Given text –
BEGIN

[Mesa-dev] [PATCH 12/24] cso: don't track the number of sampler states bound

Marek Olšák maraeo at gmail.com
Mon Jun 12 18:18:43 UTC 2017


From: Marek Olšák <marek.olsak at amd.com>

This removes 2 loops from hot codepaths and adds 1 loop to a rare codepath
(restore_sampler_states), and makes sanitize_hash() slightly worse.

Sampler states, when bound, are not unbound for draw calls that don't need
them. That's OK, because bound sampler states don't add any overhead.

This results in lower CPU overhead in most cases.
---
 src/gallium/auxiliary/cso_cache/cso_context.c | 59 +++++++++++----------------
 1 file changed, 23 insertions(+), 36 deletions(-)

END

Tasks and exercises –
1) According to the sampler-state patch, how many loops does the change remove from hot codepaths?
2) Translate this sentence from the sampler-state patch into Spanish: "This results in lower CPU overhead in most cases."
Answer using only the patch text, not the material.

Extracted material –
BEGIN

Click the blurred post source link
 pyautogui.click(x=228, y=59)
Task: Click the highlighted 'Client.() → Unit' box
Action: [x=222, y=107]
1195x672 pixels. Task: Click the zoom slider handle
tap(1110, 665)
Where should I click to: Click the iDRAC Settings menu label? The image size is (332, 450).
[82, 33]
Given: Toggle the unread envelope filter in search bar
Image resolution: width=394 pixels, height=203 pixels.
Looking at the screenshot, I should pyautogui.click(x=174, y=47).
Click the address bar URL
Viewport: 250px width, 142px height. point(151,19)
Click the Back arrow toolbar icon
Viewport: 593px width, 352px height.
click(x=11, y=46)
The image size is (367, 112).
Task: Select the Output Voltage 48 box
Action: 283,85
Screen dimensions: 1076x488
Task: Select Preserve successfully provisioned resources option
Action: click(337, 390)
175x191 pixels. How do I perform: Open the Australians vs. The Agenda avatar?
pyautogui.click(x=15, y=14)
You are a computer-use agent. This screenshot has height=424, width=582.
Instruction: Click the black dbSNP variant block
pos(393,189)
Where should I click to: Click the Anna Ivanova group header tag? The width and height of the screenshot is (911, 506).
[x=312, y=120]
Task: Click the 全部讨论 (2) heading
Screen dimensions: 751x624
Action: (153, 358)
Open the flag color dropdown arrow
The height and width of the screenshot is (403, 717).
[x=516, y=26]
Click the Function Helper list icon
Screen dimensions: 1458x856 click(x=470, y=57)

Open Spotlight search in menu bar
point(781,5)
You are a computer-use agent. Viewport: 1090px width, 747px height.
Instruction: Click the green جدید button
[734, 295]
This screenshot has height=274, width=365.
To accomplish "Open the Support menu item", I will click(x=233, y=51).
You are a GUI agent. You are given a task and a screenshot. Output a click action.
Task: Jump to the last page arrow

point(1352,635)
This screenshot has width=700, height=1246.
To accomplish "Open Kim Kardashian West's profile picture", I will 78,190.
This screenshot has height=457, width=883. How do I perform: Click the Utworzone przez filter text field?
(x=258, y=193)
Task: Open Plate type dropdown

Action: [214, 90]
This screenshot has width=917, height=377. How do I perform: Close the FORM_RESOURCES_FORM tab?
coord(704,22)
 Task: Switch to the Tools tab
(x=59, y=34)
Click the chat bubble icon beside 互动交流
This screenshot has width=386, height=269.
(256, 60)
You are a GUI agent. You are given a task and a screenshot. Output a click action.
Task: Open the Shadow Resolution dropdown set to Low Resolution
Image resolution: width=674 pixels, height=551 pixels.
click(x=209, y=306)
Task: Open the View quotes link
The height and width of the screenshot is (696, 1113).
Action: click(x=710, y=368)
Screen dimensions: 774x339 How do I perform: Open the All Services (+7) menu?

END

The replies –
1) Two loops.

2) Esto se traduce en una menor sobrecarga de la CPU en la mayoría de los casos.